## [Travail à effectuer]
(1) Transcrivez fidèlement, dans l'extrait sur la clause de non-concurrence, tout le passage allant de « Mme [K] expose » jusqu'à « de 2.483,97 euros. ».
(2) D'après l'extrait sur la clause de non-concurrence, à quelle date le contrat de travail de Mme [K] a-t-il été rompu ?
(3) Poursuivez la rédaction de l'extrait sur la clause de non-concurrence à la suite de sa dernière phrase.

## [Texte sélectionné]
▬▬▬▬▬▬
Le paiement de cette indemnité ne porte pas atteinte aux droits, que la société se réserve expressément de poursuivre sous astreinte, la cessation de l’activité concurrentielle de Madame [K]. Toutefois, la société Everlink Services pourra libérer Madame [K] de l’interdiction de concurrence, et, par la même, se dégager du paiement de l’indemnité prévue en contrepartie, soit à tout moment au cours de l’exécution du contrat, soit à l’occasion de sa cessation, sous réserve dans ce dernier cas de notifier sa décision par lettre recommandée au plus tard dans les 15 jours, le jour de la cessation effective des fonctions’.
Mme [K] expose que dans sa lettre de licenciement et dans un courrier du 2 mai 2019, la société ES lui a indiqué qu’elle ne souhaitait pas la libérer de la clause de non-concurrence stipulée dans son contrat de travail. Elle indique ainsi que l’employeur lui a versé une indemnité de non-concurrence mensuelle pour la période du 12 mars 2019 (date de la rupture du contrat de travail) au 31 mars 2020 inclus et d’un montant de 2.483,97 euros.
▬▬▬▬▬▬
## [Données fournies]
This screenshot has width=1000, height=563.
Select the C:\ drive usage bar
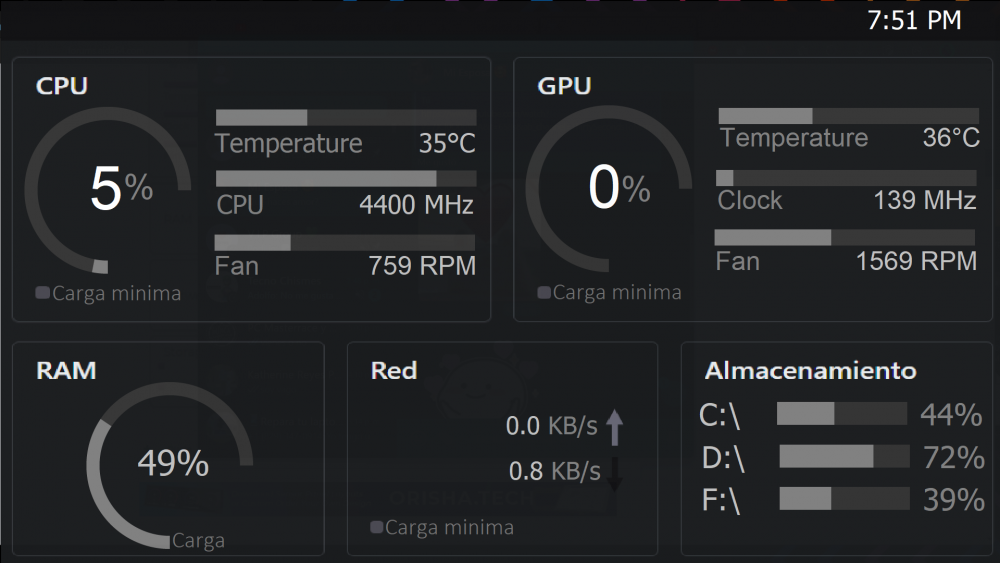842,414
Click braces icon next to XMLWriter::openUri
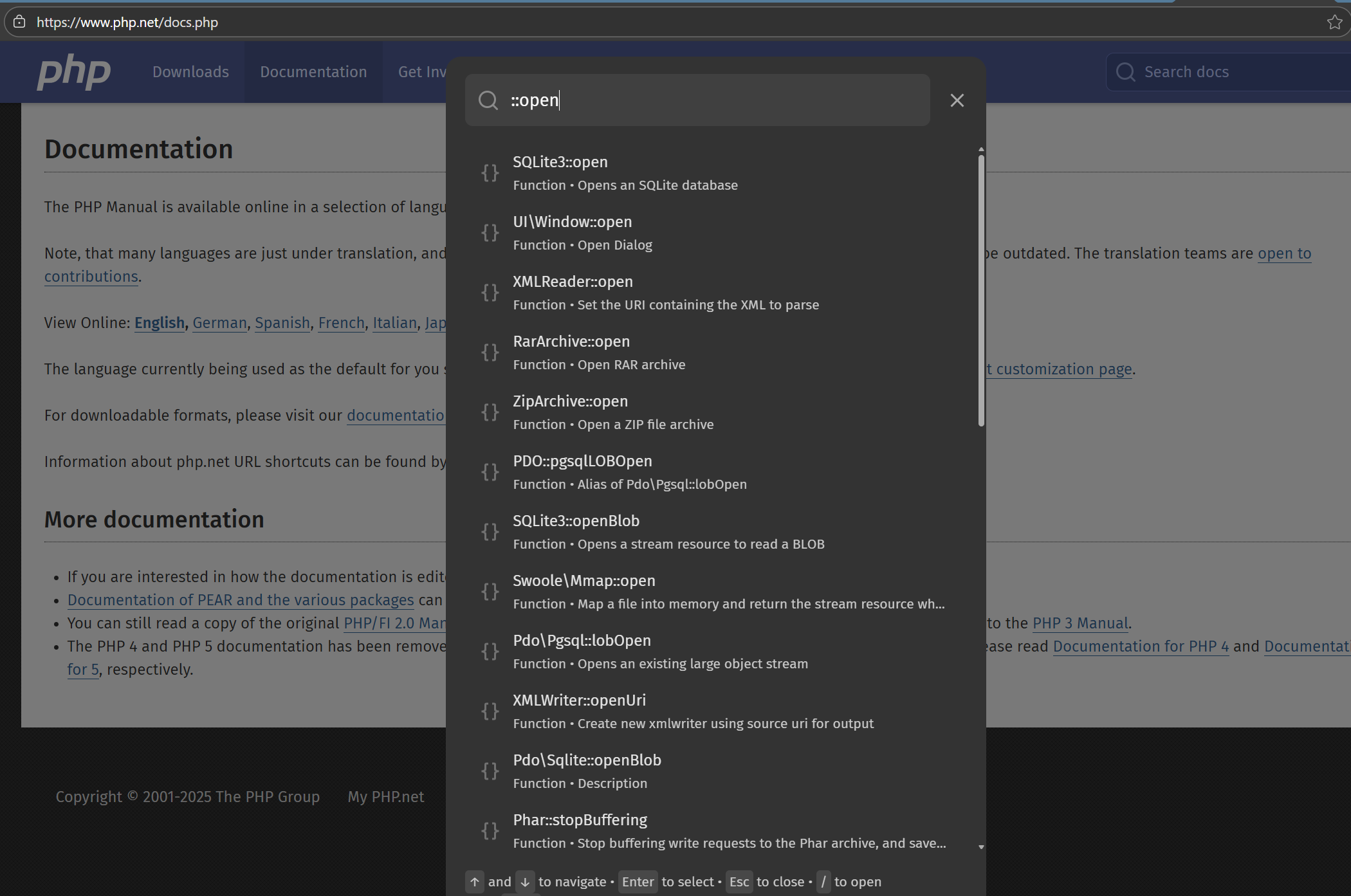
▬▬▬▬▬▬
## [Réponses fournies]
(1)
Mme [K] expose que dans sa lettre de licenciement et dans un courrier du 2 mai 2019, la société ES lui a indiqué qu’elle ne souhaitait pas la libérer de la clause de non-concurrence stipulée dans son contrat de travail. Elle indique ainsi que l’employeur lui a versé une indemnité de non-concurrence mensuelle pour la période du 12 mars 2019 (date de la rupture du contrat de travail) au 31 mars 2020 inclus et d’un montant de 2.483,97 euros.

(2) Le 12 mars 2019.

(3)
Ne percevant plus cette indemnité à compter du mois d’avril 2020, Mme [K] justifie avoir saisi la formation de référé du conseil de prud’hommes de Paris afin que reprenne le paiement de son indemnité mensuelle. La salariée expose que suite à son ordonnance du 29 juin 2020 non frappée d’appel, le conseil de prud’hommes statuant en référé a ordonné à l’employeur de lui verser une indemnité mensuelle de non-concurrence d’un montant de 2.483,97 euros au titre des mois d’avril, mai et juin 2020 et de reprendre le paiement de cette indemnité jusqu’en mars 2021.
Mme [K] expose qu’en application de cette ordonnance, l’employeur lui a versé son indemnité pour les mois d’avril à août 2020.
Mme [K] réclame dans la partie discussion de ses dernières écritures la somme de 15.865,36 euros correspondant à l’indemnité restant due au titre des mois de septembre 2020 à mars 2021. La salariée précise que dans le cadre de l’exécution provisoire du jugement entrepris, qui a condamné l’employeur à lui verser la somme de 17.387,79 euros à ce titre, ce dernier lui a payé la somme de 15.865,36 réclamée en appel.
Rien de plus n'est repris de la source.